L'exemplaire, seul connu d'une édition de la traduction française du Libro delle sorti de Lorenzo Gualtieri, dit "Lorenzo Spirito" (vers 1425-1496), pose de passionnants problèmes bibliographiques.
Cinq éditions incunables en italien sont connues, publiées de 1482 à 1500. En français, deux éditions réputées incunables existent en un seul exemplaire: celle-ci et une autre, conservée à la Bibliothèque nationale autrichienne de Vienne.Toutes deux comportent les bois gravés venant d'une édition italienne imprimée à Brescia en 1490 par Bonino de' Bonini, mais plus usés – dont la roue de Fortune aux phylactères retaillés pour accueillir les légendes en français. Elles ont été attribuées tour à tour à Lyon, Genève,Venise ou l'Italie du Nord, entre 1490 et 1500.

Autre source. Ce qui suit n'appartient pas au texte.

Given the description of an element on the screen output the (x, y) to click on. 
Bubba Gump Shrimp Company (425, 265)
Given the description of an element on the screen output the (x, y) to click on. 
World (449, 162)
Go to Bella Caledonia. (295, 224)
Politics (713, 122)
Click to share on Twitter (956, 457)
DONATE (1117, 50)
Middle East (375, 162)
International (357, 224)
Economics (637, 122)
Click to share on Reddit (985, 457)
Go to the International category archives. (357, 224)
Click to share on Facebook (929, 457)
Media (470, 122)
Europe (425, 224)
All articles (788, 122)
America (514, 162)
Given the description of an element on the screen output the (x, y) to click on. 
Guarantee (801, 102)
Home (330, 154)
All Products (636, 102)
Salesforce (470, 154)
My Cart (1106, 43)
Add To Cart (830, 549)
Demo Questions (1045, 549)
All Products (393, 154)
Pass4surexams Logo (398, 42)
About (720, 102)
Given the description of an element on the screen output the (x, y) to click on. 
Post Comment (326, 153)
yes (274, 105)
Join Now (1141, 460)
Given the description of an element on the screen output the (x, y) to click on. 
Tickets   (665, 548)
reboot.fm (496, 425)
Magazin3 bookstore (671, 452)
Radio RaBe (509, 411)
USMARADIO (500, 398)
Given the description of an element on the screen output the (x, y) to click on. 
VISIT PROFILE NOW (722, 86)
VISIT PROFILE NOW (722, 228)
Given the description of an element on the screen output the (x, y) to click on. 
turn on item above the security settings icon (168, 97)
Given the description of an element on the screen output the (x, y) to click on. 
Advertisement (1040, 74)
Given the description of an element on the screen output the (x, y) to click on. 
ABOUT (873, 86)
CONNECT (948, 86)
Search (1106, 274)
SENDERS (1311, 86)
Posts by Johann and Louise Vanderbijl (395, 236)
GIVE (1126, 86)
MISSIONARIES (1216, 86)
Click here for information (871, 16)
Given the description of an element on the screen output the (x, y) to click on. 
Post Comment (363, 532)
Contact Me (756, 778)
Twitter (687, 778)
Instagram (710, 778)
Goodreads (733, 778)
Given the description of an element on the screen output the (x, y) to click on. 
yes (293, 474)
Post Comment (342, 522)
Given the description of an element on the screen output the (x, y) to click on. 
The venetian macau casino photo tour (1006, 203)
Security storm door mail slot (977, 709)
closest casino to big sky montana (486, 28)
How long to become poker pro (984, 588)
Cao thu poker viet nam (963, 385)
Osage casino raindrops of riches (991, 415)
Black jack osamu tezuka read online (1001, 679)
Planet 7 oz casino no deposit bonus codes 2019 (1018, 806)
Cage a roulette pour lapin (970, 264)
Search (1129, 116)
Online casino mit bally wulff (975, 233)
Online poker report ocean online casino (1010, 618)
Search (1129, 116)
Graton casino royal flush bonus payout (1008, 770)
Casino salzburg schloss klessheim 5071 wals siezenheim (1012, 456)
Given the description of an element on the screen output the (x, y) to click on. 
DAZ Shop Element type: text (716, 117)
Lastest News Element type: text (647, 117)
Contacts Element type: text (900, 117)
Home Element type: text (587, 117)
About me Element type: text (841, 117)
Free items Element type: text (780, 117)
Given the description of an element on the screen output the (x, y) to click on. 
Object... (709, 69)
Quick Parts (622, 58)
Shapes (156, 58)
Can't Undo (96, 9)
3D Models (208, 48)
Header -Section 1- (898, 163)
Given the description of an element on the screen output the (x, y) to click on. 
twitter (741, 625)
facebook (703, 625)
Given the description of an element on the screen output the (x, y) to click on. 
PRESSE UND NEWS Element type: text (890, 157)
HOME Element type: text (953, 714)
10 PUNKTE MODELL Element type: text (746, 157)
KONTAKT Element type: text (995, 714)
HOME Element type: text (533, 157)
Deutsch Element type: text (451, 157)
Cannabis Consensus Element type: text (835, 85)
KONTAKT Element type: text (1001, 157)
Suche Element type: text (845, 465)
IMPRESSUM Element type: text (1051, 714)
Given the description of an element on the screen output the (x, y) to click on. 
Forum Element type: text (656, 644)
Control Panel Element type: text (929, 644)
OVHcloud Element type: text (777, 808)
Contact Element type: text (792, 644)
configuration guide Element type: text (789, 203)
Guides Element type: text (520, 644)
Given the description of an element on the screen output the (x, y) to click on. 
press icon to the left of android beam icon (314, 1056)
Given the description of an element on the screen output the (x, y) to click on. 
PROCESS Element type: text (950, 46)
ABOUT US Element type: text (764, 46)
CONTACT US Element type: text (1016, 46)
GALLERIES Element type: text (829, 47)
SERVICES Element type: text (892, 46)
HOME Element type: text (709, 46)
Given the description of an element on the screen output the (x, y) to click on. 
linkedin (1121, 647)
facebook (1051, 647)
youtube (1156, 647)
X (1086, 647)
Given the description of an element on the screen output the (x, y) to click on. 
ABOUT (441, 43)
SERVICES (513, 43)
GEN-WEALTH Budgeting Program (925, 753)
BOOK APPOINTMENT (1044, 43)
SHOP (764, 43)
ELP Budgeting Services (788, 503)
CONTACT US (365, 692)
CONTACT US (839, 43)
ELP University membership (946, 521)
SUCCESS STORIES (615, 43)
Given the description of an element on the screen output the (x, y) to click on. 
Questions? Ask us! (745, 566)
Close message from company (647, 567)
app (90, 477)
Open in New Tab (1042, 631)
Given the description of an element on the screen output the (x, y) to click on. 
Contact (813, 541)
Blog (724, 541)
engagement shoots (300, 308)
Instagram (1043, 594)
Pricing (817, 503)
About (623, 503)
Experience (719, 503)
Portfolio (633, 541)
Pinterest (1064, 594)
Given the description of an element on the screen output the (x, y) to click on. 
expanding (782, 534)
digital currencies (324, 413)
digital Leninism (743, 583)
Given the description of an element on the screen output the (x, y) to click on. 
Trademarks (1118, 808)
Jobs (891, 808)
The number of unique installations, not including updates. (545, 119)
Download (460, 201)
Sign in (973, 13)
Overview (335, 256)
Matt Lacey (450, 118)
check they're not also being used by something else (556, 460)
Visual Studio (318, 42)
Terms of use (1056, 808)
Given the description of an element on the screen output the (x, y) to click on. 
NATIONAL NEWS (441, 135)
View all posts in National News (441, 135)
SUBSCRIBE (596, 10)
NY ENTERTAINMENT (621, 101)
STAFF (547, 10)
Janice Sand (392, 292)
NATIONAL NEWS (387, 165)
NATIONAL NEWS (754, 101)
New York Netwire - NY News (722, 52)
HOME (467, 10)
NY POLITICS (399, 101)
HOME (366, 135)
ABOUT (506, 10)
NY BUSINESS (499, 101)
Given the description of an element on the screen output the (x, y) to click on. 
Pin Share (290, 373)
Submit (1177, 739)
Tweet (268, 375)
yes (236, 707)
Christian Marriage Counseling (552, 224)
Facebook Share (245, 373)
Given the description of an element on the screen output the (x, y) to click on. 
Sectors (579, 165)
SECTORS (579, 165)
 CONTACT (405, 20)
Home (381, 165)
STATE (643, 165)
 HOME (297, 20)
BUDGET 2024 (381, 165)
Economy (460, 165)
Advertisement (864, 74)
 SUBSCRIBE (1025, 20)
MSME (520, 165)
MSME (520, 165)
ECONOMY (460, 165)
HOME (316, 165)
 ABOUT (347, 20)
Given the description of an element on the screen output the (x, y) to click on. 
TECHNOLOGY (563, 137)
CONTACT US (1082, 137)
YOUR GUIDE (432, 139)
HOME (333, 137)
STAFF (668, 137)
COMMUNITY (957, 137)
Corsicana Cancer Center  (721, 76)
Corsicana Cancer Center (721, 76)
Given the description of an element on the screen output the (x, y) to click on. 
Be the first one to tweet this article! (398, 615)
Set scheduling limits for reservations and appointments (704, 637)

Le lieu d'impression pose question. L'édition emploie trois caractères gothiques différents, dont deux fréquents en Italie du Nord, mais le troisième – un petit corps avec deux formes de M – orientant plutôt vers Lyon au tournant du siècle. Les filigranes des papiers (balance, tête de boeuf surmontée d'une rose, chapeau de cardinal) sont fréquents surtout en Italie du Nord. La traduction est due à Anthitus Faure, poète italianisant, chapelain des ducs de Bourgogne puis, vers 1499, au service de l'évêque de Lausanne et du duc de Savoie, auteur d'une autre traduction : Les deux vrays amans de PieII, imprimée à Lyon vers 1494-1497. Ce que l'on connaît de lui peut expliquer les italianismes du texte.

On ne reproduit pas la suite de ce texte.